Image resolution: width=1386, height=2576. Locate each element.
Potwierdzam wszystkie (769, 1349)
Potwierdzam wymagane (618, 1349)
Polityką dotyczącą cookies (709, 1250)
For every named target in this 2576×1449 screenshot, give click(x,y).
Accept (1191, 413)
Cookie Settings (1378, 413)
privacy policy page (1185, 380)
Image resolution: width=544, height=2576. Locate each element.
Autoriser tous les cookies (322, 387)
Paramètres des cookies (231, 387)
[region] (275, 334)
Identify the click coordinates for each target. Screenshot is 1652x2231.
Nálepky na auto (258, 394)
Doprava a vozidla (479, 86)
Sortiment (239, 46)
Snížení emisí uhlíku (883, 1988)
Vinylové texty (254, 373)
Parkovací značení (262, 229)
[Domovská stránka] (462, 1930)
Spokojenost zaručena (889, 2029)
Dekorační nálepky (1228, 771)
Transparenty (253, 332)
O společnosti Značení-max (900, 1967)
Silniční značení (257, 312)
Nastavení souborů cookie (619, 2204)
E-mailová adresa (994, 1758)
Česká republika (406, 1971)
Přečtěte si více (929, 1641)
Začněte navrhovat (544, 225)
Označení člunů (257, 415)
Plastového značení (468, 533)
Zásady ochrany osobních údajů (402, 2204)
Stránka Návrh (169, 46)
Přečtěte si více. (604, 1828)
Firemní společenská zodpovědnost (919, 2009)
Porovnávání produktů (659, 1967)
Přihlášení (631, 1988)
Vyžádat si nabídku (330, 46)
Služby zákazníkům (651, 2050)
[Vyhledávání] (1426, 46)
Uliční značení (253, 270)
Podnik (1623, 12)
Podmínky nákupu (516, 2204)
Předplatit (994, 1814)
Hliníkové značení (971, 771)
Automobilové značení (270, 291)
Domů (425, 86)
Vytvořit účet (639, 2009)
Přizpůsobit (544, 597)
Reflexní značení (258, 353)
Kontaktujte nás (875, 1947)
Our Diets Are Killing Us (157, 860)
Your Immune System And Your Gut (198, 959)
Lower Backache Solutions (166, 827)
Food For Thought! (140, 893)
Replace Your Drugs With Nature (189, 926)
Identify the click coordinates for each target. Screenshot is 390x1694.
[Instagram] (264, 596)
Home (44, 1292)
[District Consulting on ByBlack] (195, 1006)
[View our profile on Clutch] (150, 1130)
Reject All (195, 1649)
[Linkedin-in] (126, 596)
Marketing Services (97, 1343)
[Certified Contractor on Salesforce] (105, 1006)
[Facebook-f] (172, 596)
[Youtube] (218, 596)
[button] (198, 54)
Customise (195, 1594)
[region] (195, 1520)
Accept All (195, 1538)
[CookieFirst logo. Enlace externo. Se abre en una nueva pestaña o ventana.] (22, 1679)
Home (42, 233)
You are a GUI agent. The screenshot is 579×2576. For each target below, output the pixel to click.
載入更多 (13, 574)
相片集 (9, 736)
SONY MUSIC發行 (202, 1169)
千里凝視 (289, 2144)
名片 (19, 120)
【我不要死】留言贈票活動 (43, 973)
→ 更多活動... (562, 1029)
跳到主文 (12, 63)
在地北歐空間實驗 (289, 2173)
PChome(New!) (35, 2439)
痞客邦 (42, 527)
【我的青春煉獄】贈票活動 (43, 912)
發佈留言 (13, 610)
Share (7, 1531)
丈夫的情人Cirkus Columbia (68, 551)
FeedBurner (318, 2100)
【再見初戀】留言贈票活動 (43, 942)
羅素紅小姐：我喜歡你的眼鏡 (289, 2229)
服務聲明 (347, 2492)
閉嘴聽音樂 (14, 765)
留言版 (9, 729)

^^^^

Start with the line above that contains "Stránka Návrh (169, 46)" and end with the line that contains "You are a GUI". Write out those lines exactly, and only those.

Stránka Návrh (169, 46)
Přečtěte si více. (604, 1828)
Firemní společenská zodpovědnost (919, 2009)
Porovnávání produktů (659, 1967)
Přihlášení (631, 1988)
Vyžádat si nabídku (330, 46)
Služby zákazníkům (651, 2050)
[Vyhledávání] (1426, 46)
Uliční značení (253, 270)
Podnik (1623, 12)
Podmínky nákupu (516, 2204)
Předplatit (994, 1814)
Hliníkové značení (971, 771)
Automobilové značení (270, 291)
Domů (425, 86)
Vytvořit účet (639, 2009)
Přizpůsobit (544, 597)
Reflexní značení (258, 353)
Kontaktujte nás (875, 1947)
Our Diets Are Killing Us (157, 860)
Your Immune System And Your Gut (198, 959)
Lower Backache Solutions (166, 827)
Food For Thought! (140, 893)
Replace Your Drugs With Nature (189, 926)
Identify the click coordinates for each target. Screenshot is 390x1694.
[Instagram] (264, 596)
Home (44, 1292)
[District Consulting on ByBlack] (195, 1006)
[View our profile on Clutch] (150, 1130)
Reject All (195, 1649)
[Linkedin-in] (126, 596)
Marketing Services (97, 1343)
[Certified Contractor on Salesforce] (105, 1006)
[Facebook-f] (172, 596)
[Youtube] (218, 596)
[button] (198, 54)
Customise (195, 1594)
[region] (195, 1520)
Accept All (195, 1538)
[CookieFirst logo. Enlace externo. Se abre en una nueva pestaña o ventana.] (22, 1679)
Home (42, 233)
You are a GUI agent. The screenshot is 579×2576. For each target below, output the pixel to click.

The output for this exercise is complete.